Being the oldest, I had a responsibility. I was the example, because the first child of every family always is. I was supposed to teach my brothers how to act, what to say, and how to survive our crazy family. No matter what I did, my brothers were always trudging along behind me, mimicking me. There was no getting away from it; ha, there still is no getting away from it. To this day, I still set the example, and it’s not always a hoot.
In helping raise my brothers, I became the second mom. I was picking them up from school every afternoon. I helped them with their homework. I cooked for them. I made sure they showered and cleaned their room and went to bed on time. And sometimes, I even got them up for school. And it only got worse when my mom had my third brother, the youngest by a lot (twelve years to be exact), and I had to do everything I did for the other two all over again.
I didn’t realize I was doing any of this until I came home during Fall Break Freshman year. I started falling back into my “second mom” mode, but that time was different because my brothers were older. They were fighting back and it took me by surprise. My brothers were old enough to not have to be told what to do, but it had become such a nasty habit for me and it was hard to let go of.
I don’t know if my mom realized what would happen when she asked me to be the responsible one, to be the one who has to set the example. It felt like I didn’t even have a choice. Whatever I did, my brothers copied and I would be the one getting in trouble if they did something wrong. If they said a bad word, all eyes were on me because they must have heard it from me. It was somewhat torturous to have that kind of weight put on my shoulders and feel helpless not being able to take it off. I love my brothers dearly, but being the oldest is not what I thought it was going to be like.
I will admit that it did change me when I was younger. I was always trying to be respectful and polite and have good manners for their sake, and I can’t say I don’t appreciate learning those things at a young age. I just wish the pressure of being the oldest wasn’t so present when I was a little kid.

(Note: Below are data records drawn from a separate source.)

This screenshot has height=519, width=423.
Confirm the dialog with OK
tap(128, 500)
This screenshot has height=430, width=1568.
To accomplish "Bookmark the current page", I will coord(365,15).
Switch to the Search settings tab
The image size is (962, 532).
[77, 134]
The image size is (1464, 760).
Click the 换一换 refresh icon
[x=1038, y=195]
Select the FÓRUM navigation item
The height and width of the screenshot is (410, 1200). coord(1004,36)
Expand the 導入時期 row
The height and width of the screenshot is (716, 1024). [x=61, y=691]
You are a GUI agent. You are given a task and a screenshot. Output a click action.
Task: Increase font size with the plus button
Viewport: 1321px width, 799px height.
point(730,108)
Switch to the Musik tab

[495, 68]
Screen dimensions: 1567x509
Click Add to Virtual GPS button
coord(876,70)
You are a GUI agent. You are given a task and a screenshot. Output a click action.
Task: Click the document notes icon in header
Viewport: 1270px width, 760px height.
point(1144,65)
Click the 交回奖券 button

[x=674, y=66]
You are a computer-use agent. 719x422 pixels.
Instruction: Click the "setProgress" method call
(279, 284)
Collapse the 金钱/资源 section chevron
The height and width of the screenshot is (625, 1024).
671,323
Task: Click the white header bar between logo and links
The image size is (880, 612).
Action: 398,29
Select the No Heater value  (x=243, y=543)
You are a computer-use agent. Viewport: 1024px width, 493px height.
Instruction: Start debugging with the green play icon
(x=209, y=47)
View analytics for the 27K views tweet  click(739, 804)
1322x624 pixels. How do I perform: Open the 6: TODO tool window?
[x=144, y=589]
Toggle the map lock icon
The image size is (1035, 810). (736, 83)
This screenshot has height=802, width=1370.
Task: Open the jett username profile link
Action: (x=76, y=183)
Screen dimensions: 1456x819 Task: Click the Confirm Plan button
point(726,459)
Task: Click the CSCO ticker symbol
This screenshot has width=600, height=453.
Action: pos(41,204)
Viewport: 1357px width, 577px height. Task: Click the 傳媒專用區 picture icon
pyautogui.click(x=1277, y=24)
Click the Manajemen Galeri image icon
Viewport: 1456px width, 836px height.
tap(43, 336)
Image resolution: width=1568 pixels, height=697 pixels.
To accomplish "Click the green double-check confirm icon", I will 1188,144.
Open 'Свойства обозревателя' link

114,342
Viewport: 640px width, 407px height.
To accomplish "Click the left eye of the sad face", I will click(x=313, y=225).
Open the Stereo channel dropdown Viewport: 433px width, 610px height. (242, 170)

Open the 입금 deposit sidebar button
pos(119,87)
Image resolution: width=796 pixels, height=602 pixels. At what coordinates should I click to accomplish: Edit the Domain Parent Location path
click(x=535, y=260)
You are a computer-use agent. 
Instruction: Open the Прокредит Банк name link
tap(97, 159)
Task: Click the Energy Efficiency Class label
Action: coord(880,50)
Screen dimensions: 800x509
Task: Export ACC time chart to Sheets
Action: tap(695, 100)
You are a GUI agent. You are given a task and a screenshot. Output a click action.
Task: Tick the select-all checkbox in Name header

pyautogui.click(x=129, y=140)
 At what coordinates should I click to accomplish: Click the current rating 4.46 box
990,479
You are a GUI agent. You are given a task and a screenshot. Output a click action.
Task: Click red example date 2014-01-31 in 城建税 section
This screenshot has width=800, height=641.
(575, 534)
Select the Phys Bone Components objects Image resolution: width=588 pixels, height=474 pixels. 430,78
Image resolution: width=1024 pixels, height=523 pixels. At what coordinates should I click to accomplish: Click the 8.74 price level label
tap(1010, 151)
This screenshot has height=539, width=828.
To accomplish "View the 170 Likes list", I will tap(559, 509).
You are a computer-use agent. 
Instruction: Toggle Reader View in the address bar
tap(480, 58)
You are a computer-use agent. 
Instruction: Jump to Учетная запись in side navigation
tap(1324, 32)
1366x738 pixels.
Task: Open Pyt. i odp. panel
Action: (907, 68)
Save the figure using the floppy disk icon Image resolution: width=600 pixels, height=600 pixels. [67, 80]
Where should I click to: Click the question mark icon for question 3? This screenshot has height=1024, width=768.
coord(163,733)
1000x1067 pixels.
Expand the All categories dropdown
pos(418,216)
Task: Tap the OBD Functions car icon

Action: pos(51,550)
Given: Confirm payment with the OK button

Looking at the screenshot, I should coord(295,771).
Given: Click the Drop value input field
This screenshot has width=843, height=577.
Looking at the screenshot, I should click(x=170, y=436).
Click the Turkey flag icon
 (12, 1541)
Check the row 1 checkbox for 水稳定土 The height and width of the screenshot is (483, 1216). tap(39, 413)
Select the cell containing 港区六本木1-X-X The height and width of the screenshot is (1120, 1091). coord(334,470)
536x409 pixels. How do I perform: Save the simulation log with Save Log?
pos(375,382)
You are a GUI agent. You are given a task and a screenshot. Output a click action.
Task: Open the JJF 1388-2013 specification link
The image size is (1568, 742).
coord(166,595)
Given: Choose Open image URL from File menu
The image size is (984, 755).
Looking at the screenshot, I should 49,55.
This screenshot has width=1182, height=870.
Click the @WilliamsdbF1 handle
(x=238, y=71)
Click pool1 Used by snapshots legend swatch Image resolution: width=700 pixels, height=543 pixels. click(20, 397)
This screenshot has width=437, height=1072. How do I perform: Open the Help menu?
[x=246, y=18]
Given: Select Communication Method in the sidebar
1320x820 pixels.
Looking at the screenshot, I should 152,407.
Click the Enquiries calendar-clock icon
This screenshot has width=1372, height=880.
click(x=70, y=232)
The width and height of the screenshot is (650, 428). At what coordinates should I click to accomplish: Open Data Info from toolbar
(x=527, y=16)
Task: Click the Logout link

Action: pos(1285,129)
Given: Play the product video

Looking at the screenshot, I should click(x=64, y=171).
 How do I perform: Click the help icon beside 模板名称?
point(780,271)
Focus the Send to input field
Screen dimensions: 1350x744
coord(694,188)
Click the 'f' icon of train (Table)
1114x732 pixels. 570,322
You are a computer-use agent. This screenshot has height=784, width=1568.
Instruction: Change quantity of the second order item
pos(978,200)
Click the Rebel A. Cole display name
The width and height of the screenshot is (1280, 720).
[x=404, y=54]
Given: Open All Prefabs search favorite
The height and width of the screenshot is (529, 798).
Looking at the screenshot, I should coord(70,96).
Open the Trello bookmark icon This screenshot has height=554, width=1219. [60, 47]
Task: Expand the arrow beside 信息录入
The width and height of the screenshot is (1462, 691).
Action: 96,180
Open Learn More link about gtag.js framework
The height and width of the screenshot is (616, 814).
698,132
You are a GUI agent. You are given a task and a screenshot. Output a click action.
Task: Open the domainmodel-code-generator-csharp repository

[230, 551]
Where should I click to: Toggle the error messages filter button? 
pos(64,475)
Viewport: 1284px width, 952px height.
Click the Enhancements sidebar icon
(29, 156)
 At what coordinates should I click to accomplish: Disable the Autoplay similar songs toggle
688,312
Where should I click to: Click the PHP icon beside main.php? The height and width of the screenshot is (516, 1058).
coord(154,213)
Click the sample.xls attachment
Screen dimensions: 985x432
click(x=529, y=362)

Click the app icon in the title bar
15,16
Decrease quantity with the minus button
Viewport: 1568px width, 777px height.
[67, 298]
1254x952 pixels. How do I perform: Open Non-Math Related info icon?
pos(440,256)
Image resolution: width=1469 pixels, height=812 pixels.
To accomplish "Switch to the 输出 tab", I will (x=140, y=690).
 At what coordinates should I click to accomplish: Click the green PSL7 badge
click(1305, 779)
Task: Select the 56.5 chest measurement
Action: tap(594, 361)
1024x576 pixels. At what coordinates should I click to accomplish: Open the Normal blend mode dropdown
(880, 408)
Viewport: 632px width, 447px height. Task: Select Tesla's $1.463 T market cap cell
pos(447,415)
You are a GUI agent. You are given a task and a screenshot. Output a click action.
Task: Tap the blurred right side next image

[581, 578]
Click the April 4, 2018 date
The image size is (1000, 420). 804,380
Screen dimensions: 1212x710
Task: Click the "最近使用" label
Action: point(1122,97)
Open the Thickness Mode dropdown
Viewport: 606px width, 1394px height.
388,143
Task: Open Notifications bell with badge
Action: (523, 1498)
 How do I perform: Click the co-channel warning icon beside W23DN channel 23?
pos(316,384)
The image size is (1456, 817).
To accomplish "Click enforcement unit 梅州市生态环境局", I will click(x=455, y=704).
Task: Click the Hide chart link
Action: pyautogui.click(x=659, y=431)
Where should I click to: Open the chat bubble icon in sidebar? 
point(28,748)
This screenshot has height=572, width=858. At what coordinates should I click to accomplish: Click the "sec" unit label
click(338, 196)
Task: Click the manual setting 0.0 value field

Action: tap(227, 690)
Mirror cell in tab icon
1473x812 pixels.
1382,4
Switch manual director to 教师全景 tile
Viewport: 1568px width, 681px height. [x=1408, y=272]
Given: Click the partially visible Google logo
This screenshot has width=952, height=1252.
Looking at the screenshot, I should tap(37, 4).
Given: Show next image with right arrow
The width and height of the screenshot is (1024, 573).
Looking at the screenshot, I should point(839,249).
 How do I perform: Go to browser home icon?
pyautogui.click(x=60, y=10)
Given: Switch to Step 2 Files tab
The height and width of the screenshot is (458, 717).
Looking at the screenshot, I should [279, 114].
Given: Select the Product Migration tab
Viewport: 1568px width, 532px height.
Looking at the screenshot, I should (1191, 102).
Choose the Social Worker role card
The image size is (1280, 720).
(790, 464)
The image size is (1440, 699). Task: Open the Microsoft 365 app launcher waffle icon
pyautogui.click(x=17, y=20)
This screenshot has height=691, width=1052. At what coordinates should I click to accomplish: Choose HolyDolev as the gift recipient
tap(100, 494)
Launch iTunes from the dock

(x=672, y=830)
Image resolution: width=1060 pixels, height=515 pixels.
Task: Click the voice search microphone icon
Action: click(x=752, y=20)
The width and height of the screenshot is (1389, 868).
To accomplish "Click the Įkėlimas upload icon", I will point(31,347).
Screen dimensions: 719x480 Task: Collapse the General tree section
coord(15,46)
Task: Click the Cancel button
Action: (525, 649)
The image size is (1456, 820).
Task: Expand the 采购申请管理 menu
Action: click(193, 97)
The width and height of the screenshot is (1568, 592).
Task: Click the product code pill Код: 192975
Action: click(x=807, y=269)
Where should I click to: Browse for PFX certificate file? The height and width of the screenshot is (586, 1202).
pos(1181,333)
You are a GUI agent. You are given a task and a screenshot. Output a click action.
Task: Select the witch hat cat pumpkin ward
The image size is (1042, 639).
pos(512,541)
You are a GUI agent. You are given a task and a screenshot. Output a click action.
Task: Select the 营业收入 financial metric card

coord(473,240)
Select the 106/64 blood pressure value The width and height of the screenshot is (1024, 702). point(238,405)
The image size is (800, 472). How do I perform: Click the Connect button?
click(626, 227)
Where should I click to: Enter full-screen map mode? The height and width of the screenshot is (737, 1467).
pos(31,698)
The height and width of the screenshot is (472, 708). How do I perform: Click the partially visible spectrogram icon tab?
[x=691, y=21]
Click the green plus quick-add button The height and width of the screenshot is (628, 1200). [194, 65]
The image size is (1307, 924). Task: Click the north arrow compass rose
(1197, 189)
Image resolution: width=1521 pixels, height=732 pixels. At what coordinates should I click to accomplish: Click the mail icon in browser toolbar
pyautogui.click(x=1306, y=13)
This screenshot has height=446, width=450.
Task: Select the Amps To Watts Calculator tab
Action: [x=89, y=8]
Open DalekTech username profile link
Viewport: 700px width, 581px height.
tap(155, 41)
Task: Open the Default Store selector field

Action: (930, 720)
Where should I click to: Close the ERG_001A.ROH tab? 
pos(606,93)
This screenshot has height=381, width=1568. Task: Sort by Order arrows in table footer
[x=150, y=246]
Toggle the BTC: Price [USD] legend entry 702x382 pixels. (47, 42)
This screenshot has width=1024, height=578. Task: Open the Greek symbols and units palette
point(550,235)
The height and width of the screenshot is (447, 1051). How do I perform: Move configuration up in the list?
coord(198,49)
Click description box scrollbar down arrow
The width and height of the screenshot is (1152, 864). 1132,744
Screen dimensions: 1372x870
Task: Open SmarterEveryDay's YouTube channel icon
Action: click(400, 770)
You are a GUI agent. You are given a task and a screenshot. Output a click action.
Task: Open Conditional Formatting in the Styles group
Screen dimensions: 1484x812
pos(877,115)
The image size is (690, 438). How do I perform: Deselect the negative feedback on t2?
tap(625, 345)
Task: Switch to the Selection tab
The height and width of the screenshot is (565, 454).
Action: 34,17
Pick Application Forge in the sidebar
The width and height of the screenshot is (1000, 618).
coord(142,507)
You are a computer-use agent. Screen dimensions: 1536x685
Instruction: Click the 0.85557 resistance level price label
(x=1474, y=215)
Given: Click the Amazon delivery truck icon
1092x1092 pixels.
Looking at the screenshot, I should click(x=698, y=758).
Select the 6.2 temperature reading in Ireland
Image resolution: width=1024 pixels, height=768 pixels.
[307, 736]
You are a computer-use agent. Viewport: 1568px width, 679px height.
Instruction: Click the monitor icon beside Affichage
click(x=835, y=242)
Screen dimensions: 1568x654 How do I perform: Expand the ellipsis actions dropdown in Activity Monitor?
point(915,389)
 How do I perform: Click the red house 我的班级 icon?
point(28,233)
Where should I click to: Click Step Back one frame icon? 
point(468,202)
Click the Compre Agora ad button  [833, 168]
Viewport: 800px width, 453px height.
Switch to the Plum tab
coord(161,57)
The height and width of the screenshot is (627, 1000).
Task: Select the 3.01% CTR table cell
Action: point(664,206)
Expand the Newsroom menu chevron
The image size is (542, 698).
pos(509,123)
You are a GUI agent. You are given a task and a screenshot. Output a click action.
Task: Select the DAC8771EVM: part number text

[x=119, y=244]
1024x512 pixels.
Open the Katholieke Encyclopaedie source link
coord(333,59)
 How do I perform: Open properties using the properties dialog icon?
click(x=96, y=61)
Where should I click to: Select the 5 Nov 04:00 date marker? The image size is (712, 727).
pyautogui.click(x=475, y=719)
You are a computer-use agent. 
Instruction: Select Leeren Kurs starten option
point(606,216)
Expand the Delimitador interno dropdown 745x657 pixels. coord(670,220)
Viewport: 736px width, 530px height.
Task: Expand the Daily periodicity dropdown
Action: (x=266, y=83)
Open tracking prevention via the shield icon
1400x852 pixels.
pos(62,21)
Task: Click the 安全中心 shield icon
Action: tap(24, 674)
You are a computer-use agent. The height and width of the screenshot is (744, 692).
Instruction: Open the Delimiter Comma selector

I wish I would have enjoyed just being a sister to them.
Being the oldest has both pros and cons.
The pros are that you’re the first-born, and with that, you’re treated differently. Your parents are learning how to be parents through you. You are the first to be a teenager, the first to go through a hell-like phase of weird haircuts and a bad attitude. Everything happens for the first time with you and it’s incredibly special.
The cons are that you have to be respectful, even if they are throwing a tantrum. You have to be responsible. You have to set example. No, you can’t watch this movie or that show because there are bad words and your little brother or sister can’t hear that. No, you can’t go out with your friends because you need to babysit. And, although you try not to, you end up growing into the role of a second parent. Sometimes it’s more subdued and other times it’s vivid and present in everything you say and do. Sometimes it’s helpful and other times it’s crossing a line.
I like being the oldest because I know my brothers look up to me. They aren’t trying to be exactly like me since we are all very different people, but I know they pay attention when I give them advice about girls or college or getting a job. It matters to them that I care, and it matters to me that they listen.
So, what does it really feel like being the oldest? It feels overwhelming at times, I’m not going to lie, but it’s also a blessing. After all the hard times, my brothers and I are at an age where we can bond and I’m becoming a sister, not a second mom. And being their older sister, offering advice and guiding them through life as I figure it out and watching over them because it’s my job as the oldest, is all I could ever really ask for.